### Records from a collection
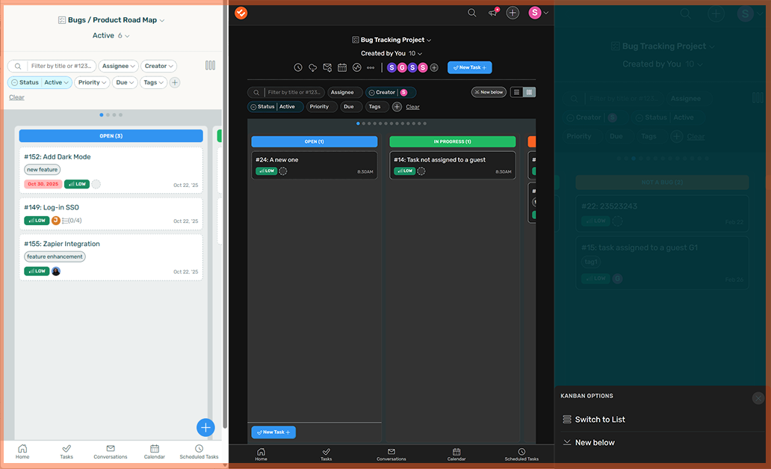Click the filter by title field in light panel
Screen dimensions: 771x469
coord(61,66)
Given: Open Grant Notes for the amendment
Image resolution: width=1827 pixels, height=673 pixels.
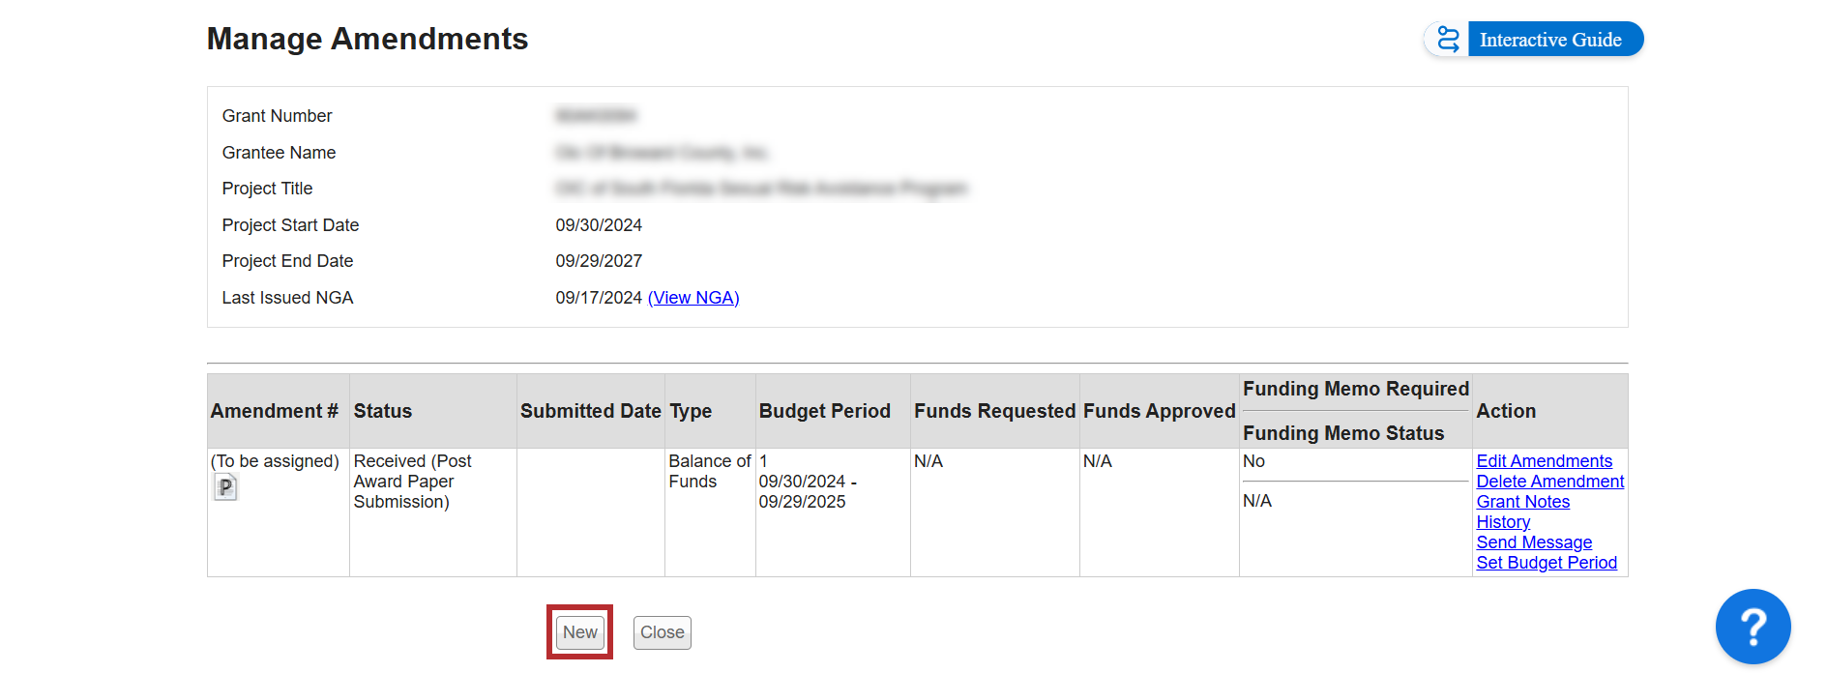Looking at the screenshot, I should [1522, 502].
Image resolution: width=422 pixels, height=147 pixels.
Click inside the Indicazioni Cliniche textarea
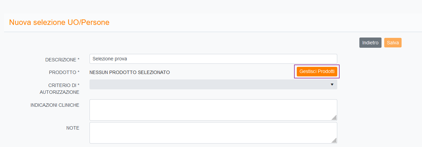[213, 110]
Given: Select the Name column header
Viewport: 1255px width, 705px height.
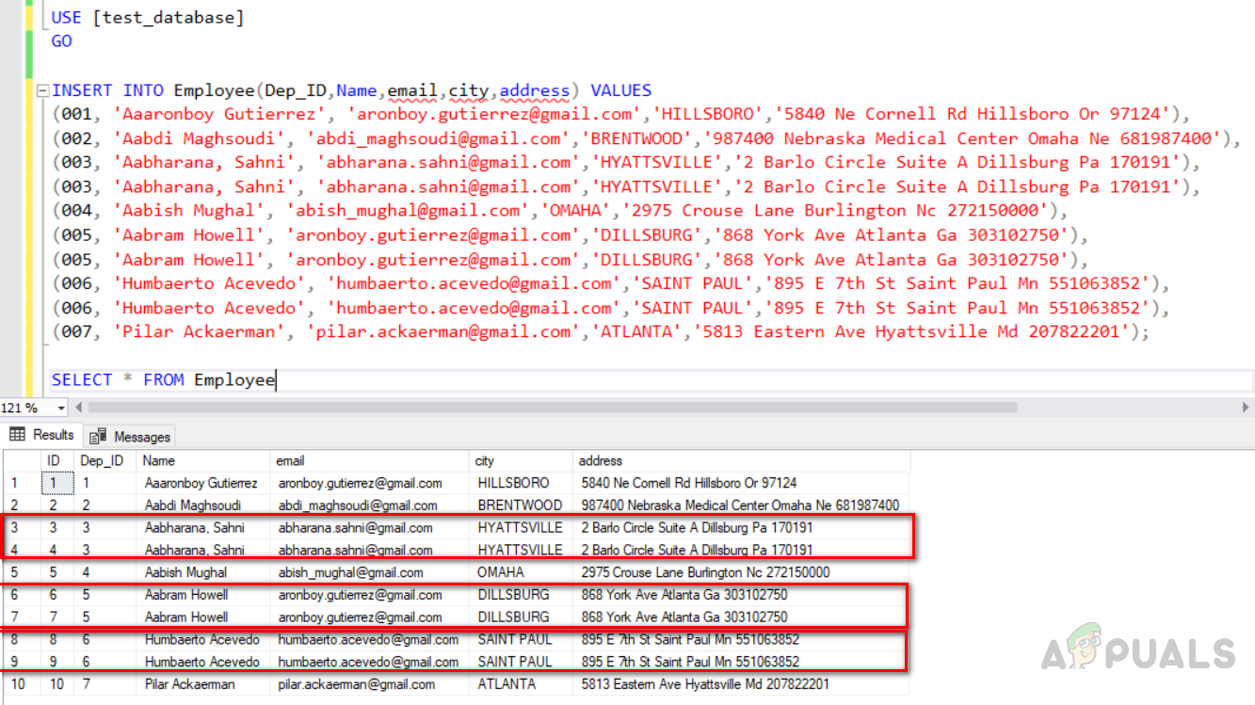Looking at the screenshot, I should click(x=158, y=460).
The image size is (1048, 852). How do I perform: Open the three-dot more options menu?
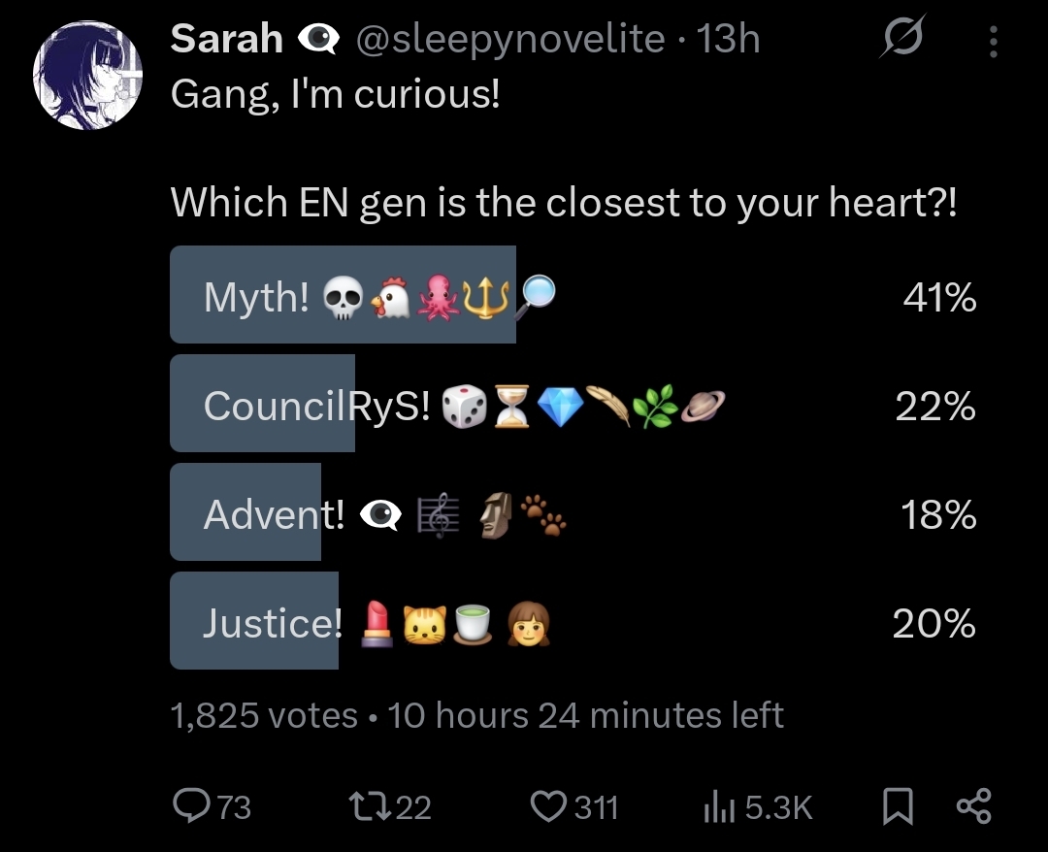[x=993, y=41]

==

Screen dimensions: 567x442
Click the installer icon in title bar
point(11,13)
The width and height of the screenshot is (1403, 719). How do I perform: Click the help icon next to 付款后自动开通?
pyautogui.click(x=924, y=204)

### Directions for this task
Look through the entries above; find each line with the word "Given" and copy it.

### Written response
Given: Open Grant Notes for the amendment
Given: Select the Name column header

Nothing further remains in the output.